Case reports are instructive and very interesting, but difficult to determine causation. Animal, both natural and experimental, models can provide further support. Several studies, many performed decades before the first human case report, have shown that infections with animal parvoviruses lead to cerebellar hypoplasia and cerebellar ataxia in various feline [9,10], rodent (mice, rat, and hamster) [11-14] and ferret [15] models. The specific viruses are feline panleukopenia virus, rat virus, minute virus of mice I, and mink enteritis virus. The exact cerebellar cell target, granular or Purkinje, is dependent on the virus and host. Early neurodevelopment appears to be the window of susceptibility.

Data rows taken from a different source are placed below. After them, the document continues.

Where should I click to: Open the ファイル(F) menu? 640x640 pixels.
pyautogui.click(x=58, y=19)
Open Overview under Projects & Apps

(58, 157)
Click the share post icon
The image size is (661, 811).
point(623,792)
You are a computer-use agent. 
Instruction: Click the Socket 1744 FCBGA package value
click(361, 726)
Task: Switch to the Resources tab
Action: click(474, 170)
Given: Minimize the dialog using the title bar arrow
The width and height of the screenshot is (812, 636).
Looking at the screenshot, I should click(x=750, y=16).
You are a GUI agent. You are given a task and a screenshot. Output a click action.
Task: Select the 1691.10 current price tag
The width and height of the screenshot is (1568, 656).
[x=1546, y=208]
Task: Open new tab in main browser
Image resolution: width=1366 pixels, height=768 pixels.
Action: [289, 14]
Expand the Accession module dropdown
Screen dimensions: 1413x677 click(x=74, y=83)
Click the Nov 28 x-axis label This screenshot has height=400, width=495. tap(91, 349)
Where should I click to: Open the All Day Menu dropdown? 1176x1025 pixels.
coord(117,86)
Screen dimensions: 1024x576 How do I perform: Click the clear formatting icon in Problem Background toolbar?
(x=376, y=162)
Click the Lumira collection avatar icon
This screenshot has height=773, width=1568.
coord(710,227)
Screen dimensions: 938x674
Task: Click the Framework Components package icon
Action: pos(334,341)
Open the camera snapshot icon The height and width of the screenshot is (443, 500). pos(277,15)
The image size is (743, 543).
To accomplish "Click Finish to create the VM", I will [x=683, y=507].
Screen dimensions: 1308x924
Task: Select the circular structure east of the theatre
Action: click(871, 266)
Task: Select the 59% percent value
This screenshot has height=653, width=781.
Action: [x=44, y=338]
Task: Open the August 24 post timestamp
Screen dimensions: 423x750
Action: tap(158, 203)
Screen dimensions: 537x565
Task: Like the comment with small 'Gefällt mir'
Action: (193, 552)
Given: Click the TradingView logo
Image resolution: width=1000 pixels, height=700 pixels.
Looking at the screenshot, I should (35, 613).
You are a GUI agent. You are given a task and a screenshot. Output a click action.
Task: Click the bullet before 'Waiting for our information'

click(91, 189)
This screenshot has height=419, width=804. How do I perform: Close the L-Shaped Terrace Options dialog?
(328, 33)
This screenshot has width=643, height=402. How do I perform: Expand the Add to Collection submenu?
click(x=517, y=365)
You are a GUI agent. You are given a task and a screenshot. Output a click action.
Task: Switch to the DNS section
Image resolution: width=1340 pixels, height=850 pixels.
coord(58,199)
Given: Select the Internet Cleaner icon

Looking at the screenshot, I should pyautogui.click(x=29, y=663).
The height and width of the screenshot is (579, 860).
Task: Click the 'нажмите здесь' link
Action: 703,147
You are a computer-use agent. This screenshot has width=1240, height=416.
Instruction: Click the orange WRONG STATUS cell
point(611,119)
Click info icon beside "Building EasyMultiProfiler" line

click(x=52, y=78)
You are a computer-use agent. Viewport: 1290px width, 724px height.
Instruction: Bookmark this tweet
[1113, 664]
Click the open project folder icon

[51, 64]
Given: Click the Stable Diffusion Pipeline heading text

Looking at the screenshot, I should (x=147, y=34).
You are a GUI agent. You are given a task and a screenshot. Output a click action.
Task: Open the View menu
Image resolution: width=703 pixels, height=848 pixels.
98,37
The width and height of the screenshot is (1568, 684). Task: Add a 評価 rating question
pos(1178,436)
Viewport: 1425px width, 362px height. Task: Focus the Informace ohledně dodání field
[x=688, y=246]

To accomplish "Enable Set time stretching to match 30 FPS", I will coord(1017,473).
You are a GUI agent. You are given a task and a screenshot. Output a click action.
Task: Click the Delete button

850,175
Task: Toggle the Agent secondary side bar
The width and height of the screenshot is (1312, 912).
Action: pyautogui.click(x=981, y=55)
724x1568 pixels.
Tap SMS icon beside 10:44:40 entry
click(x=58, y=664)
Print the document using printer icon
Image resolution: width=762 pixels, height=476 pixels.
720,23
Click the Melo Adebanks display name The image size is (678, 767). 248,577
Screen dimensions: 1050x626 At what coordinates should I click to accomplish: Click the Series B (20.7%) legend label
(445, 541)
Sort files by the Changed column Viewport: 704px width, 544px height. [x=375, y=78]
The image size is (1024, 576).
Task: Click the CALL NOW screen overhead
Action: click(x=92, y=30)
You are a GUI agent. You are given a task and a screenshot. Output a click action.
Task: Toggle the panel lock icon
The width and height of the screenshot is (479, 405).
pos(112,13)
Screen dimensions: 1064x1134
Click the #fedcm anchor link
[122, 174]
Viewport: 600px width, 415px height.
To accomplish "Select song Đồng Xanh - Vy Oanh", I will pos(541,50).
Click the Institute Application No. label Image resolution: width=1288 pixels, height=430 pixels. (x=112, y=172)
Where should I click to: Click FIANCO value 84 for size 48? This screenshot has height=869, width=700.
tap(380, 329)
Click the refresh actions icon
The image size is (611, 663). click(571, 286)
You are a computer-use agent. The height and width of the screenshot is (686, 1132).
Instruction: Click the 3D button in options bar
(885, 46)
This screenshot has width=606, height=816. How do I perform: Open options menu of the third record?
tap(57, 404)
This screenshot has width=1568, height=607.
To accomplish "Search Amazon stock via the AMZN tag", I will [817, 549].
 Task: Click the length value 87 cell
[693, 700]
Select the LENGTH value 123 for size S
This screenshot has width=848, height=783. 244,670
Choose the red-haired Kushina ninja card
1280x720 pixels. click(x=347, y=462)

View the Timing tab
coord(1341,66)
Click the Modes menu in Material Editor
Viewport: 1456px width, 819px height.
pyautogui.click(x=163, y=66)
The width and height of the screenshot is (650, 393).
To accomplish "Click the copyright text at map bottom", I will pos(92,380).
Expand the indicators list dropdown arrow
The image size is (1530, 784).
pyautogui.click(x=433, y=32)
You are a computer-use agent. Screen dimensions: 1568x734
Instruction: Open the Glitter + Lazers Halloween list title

B19 and Ataxia: Possible Mechanisms of Action

The exact mechanism by which B19 may cause cerebellar disease, particularly ataxia, is not known. One mechanism is by direct cytotoxicity of cerebellar neurons due to viral replication during early neurodevelopment which has been shown in the animal studies noted above as well as more directly by Ohshima et al. who showed that the H-1 parvovirus induces apoptosis in the cerebellum [16]. Another possibility is that the virus may exert epigenetic effects by modifying cellular gene expression. Though there have been no studies linking B19 to cerebellar ataxia via epigenetic effects, there has been one report of B19 association with a DNA methylation pattern in B cells of subjects with acute lymphoblastic leukemia [17]. In one form of hereditary ataxia, Friedreich ataxia (FRDA), a genetic mutation within the first intron of the Frataxin (FXN) gene has been identified as the cause [18]. In studies of FRDA-associated cells, tissues, and mouse models, it has been found that epigenetic alterations, especially DNA methylation, might be involved in the silencing of FXN in FRDA [19-21]. Therefore, aberrant expression of the enzymes that are required for either establishment or maintenance of DNA methylation, including DNA methyltransferases and histone methyltransferase G9a/GLP [22,23], might lead to the occurrence of FRDA. The question remains as to whether B19-induced DNA methylation or other epigenetic processes may play a role in any form of ataxia. Interestingly, inactivation of G9a has been demonstrated to result in resistance to RNA viruses by increasing type I interferon production [24]. B19, via its nonstructural protein NS1 blocks this interferon signaling so that it theoretically could still play a role in human ataxia.

Final Remarks

Animal model data is highly supportive of parvoviruses as causes of cerebellar disease, including ataxia. B19 has been detected in a largescale study in the human cerebellum. There are still less than a dozen human case reports associating B19 and ataxia. The mechanism of B19-induced ataxia is likely direct cytotoxicity of developing cerebellar neurons, but an epigenetic or other role could contribute especially once beyond early neurodevelopment. Much more work needs to be done to “catch up” with the animal data. However, the basic science data is very compelling. Gathering further case studies/series as well as prospective clinical studies on ataxia and B19 are highly warranted.